**Exercise prompt:** Reproduce the records verbatim from the line with "Choose the Necklace part option" through the end of the records, both ends included. Leave out the pictures.

Stored entries
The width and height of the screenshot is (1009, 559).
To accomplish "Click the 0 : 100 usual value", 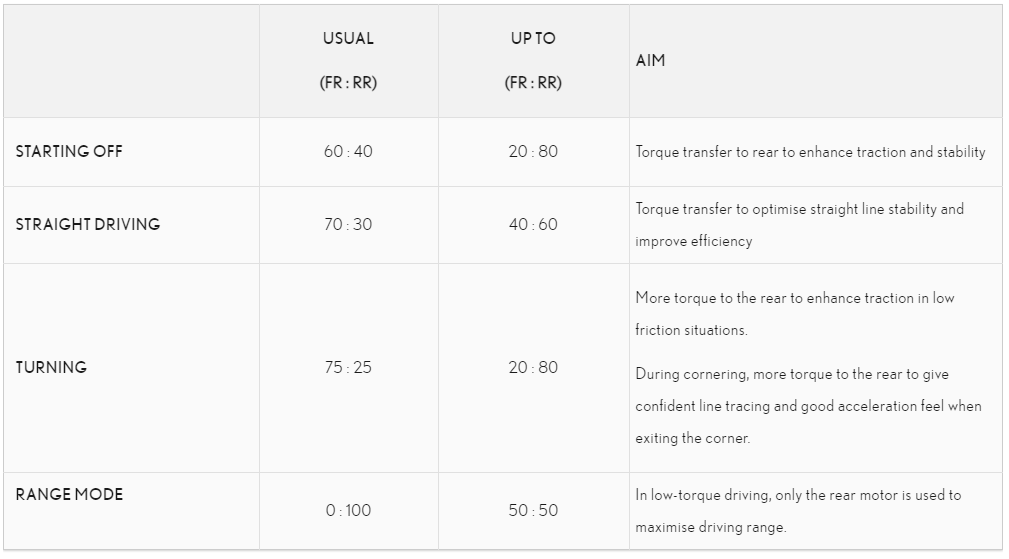I will click(348, 511).
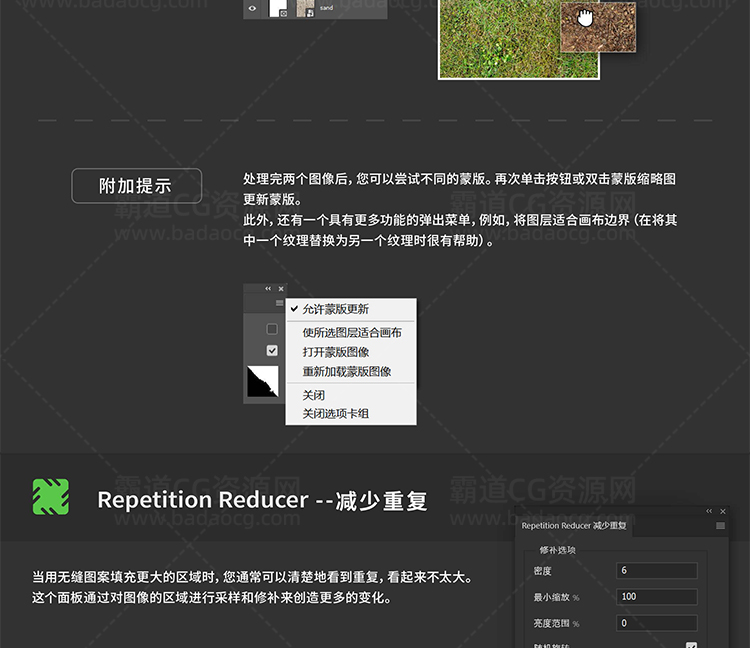The height and width of the screenshot is (648, 750).
Task: Click the black-and-white mask thumbnail
Action: click(262, 381)
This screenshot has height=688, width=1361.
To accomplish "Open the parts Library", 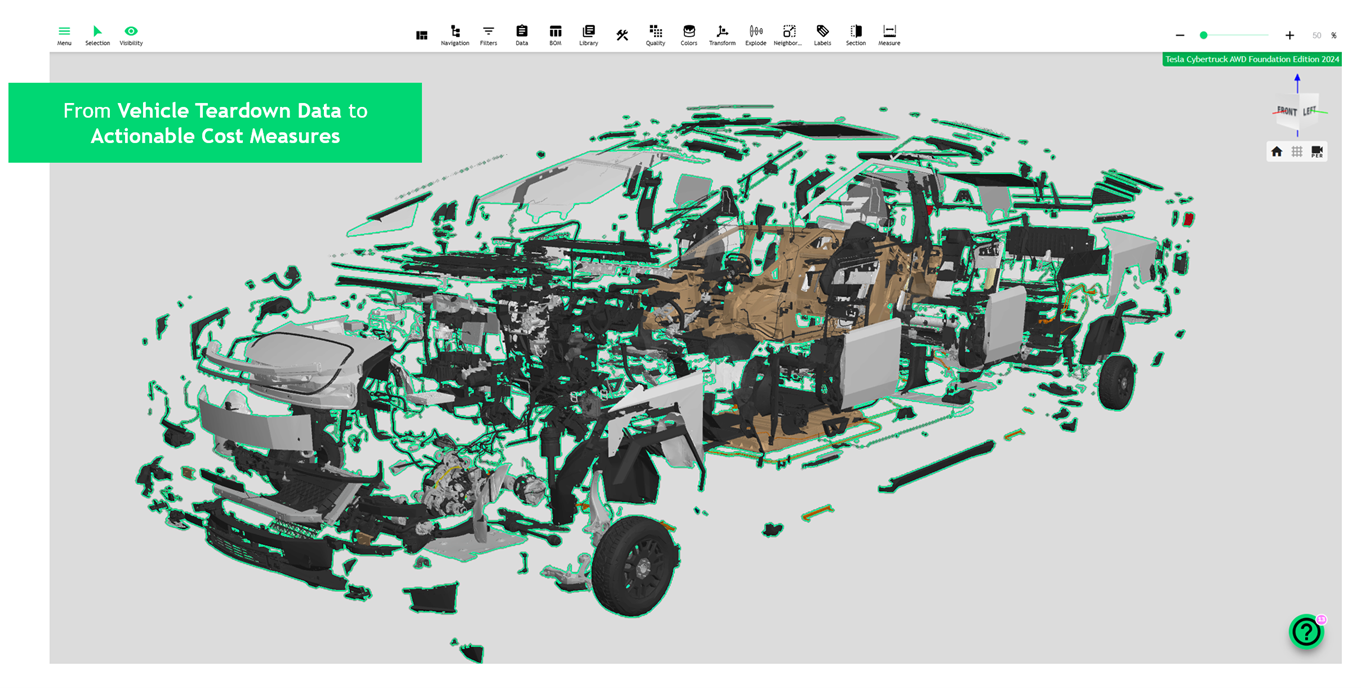I will tap(588, 35).
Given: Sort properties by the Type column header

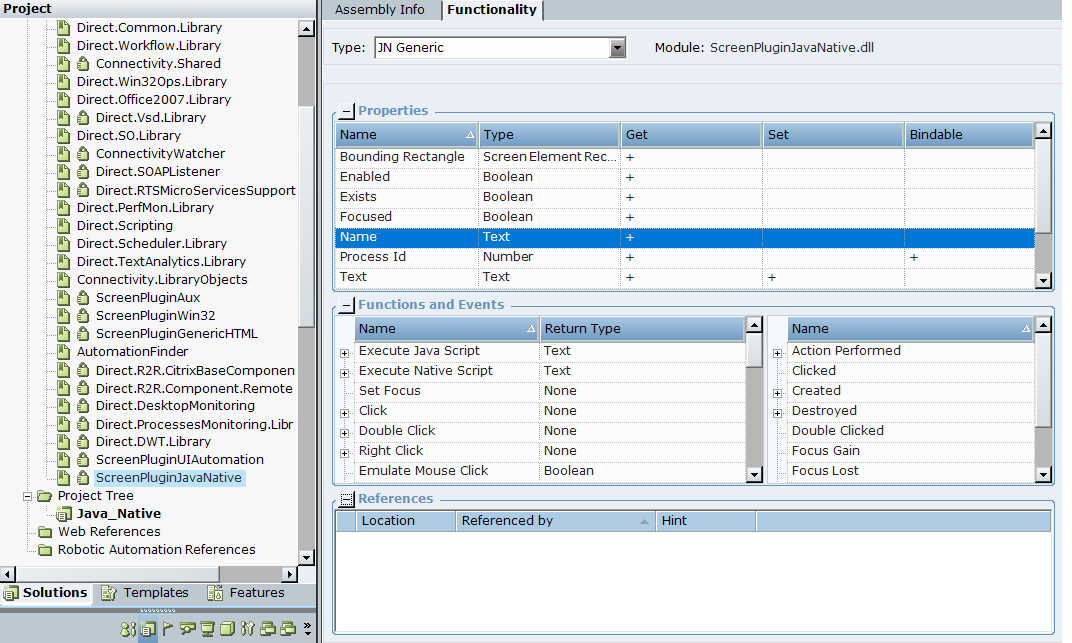Looking at the screenshot, I should pyautogui.click(x=548, y=135).
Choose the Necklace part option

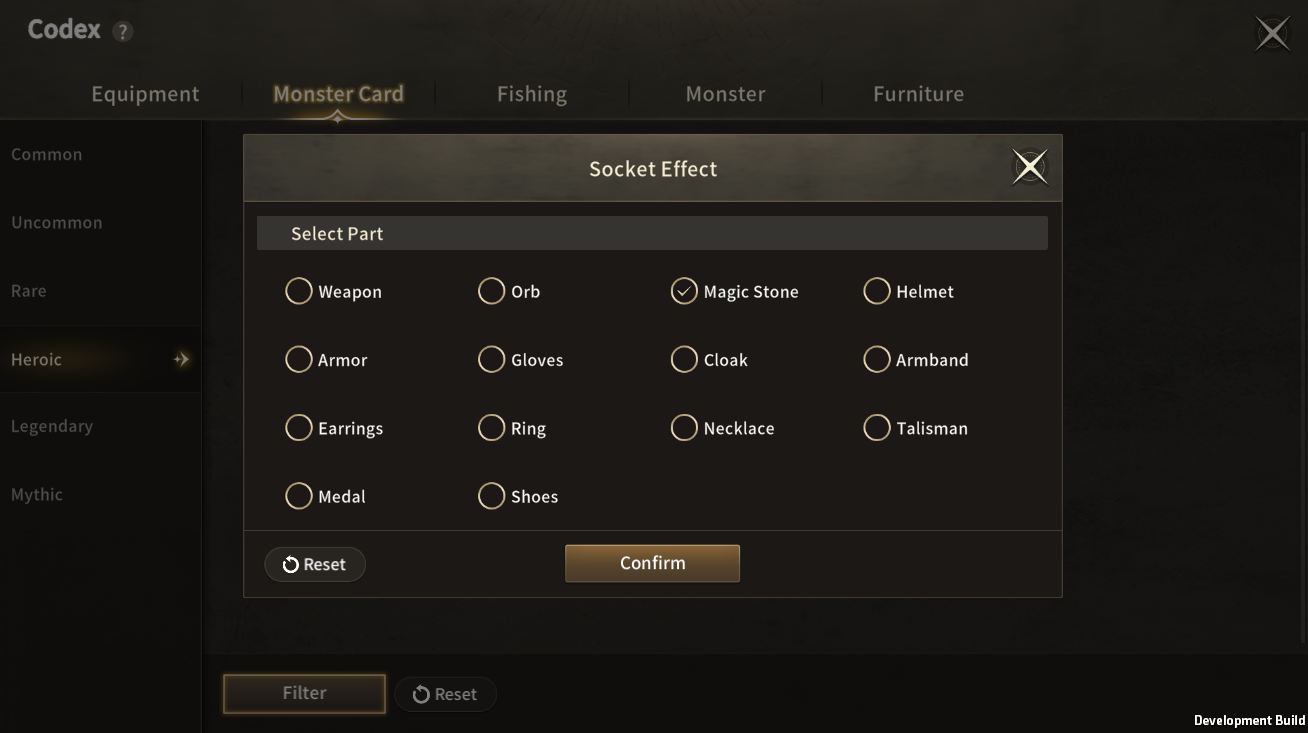coord(684,428)
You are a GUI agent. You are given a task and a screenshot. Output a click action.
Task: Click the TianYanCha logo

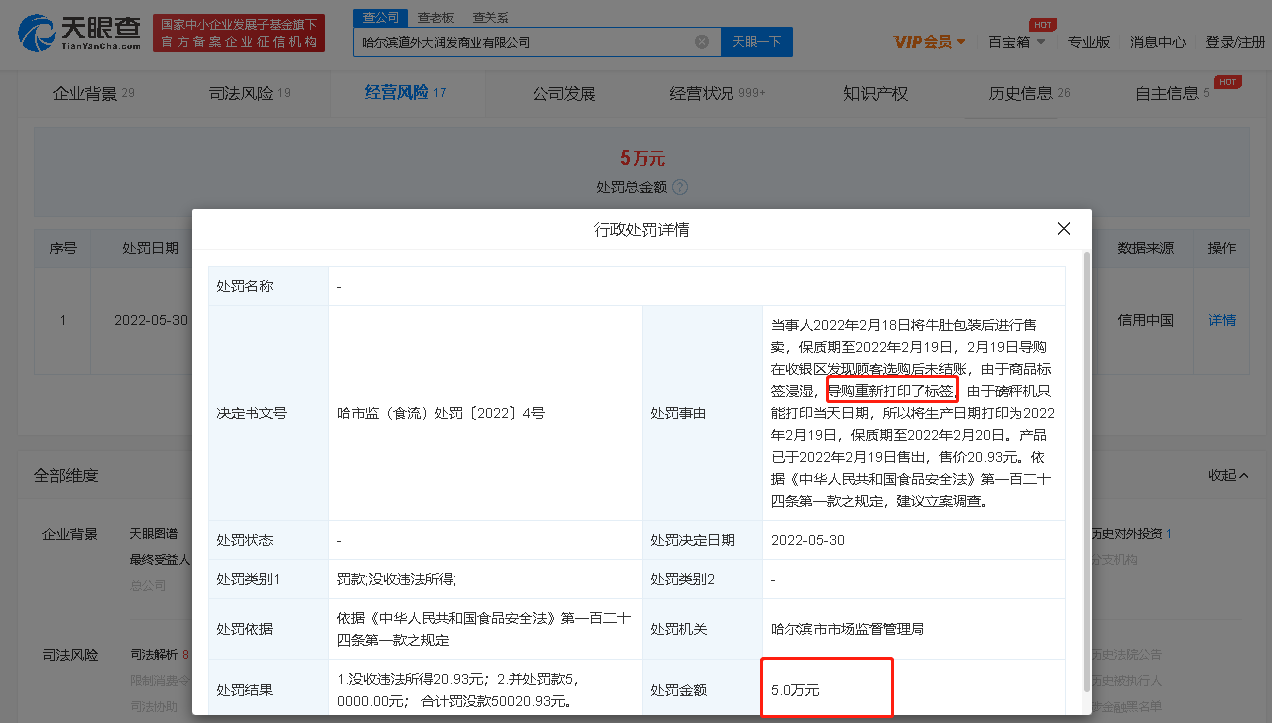pos(80,33)
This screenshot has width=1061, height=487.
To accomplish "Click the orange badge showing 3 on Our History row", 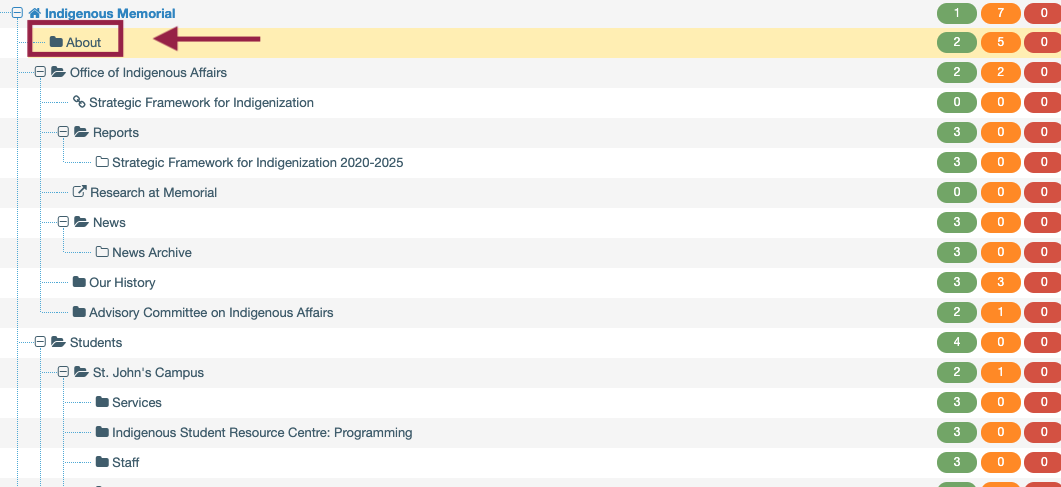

**Solution to this problem:**
Choose the Necklace part option

coord(684,428)
You are a GUI agent. You are given a task and a screenshot. Output a click action.
Task: Click the TianYanCha logo

pos(80,33)
This screenshot has width=1061, height=487.
To accomplish "Click the orange badge showing 3 on Our History row", 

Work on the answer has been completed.